***** Listed records

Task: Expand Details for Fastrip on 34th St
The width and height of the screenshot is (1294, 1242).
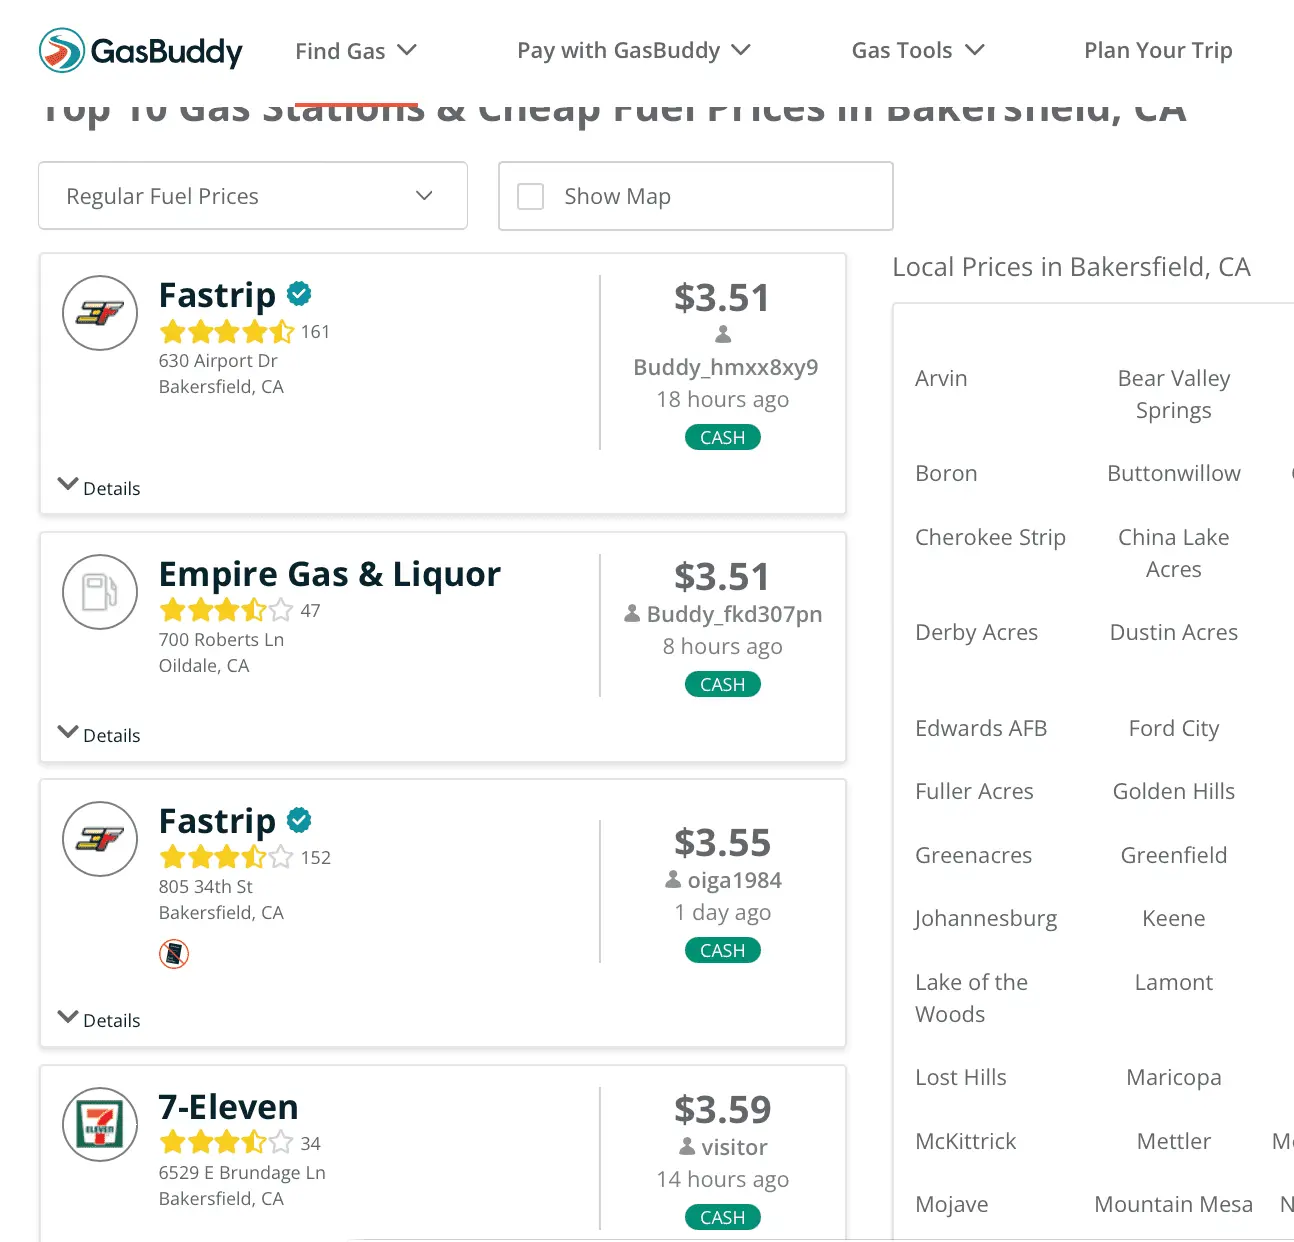Action: click(x=99, y=1020)
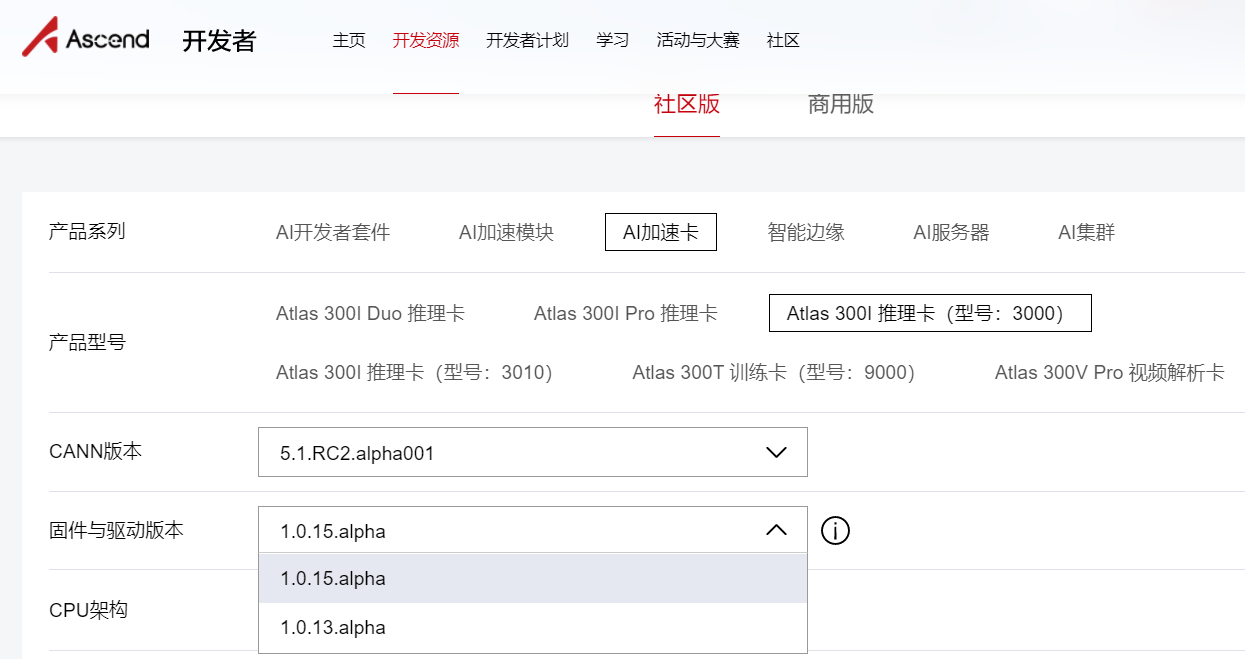The width and height of the screenshot is (1245, 659).
Task: Switch to the 商用版 tab
Action: click(x=840, y=105)
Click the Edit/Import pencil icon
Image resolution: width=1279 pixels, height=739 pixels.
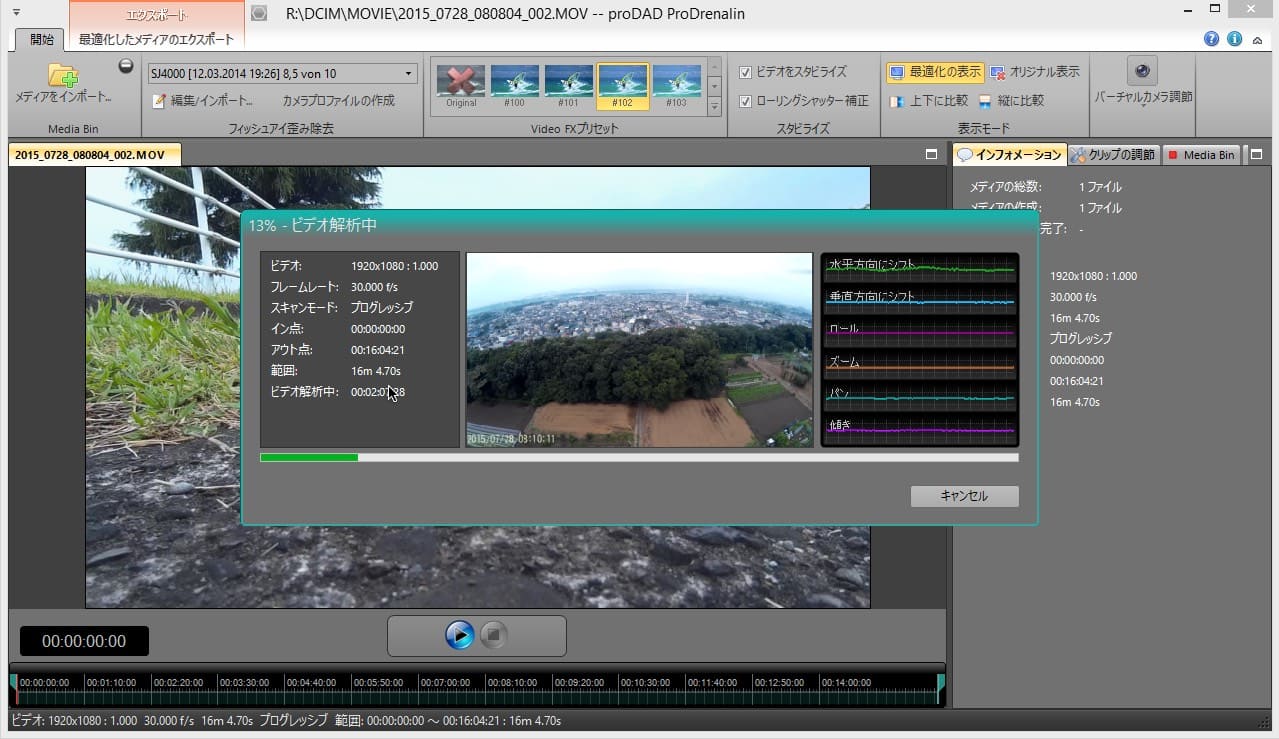(x=159, y=101)
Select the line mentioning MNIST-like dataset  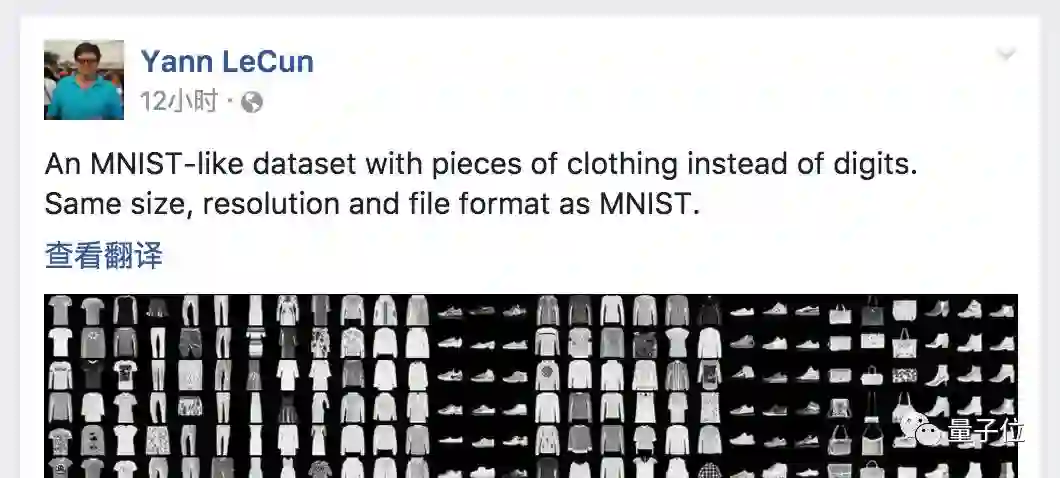[481, 164]
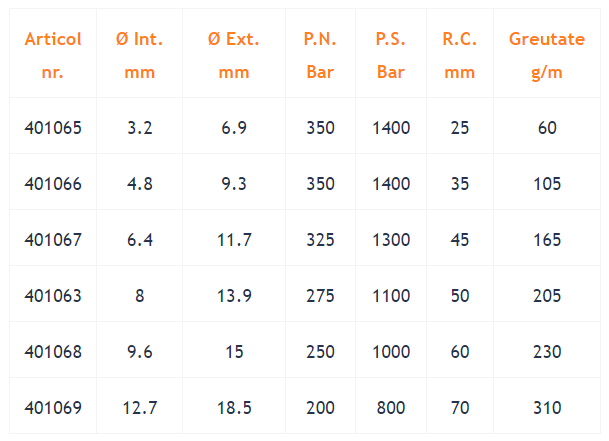Click the Greutate g/m header
609x441 pixels.
coord(547,56)
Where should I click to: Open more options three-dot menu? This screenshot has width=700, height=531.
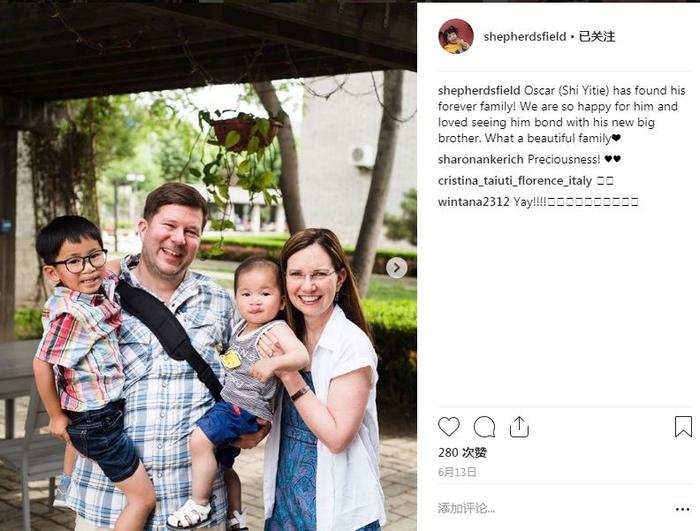683,509
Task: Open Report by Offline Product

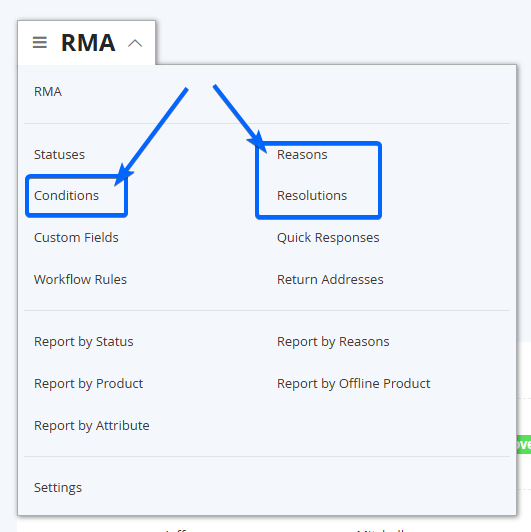Action: pos(354,384)
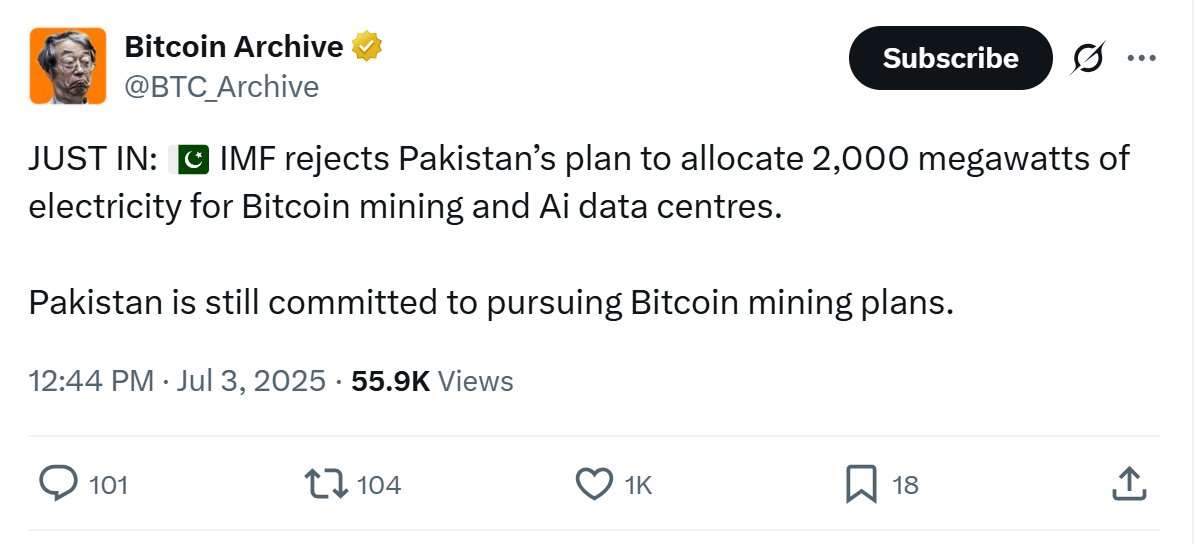Click the 1K likes count
Viewport: 1196px width, 544px height.
tap(638, 485)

**********

▸ Required action
Leave every picture out, and reproduce exactly the lines from the line bearing "Where should I" through the closing line of the material above.

▸ Result for this exercise
Where should I click to: Open more options three-dot menu? This screenshot has width=700, height=531.
683,509
Task: Open Report by Offline Product

Action: pos(354,384)
Click the 1K likes count
Viewport: 1196px width, 544px height.
tap(638, 485)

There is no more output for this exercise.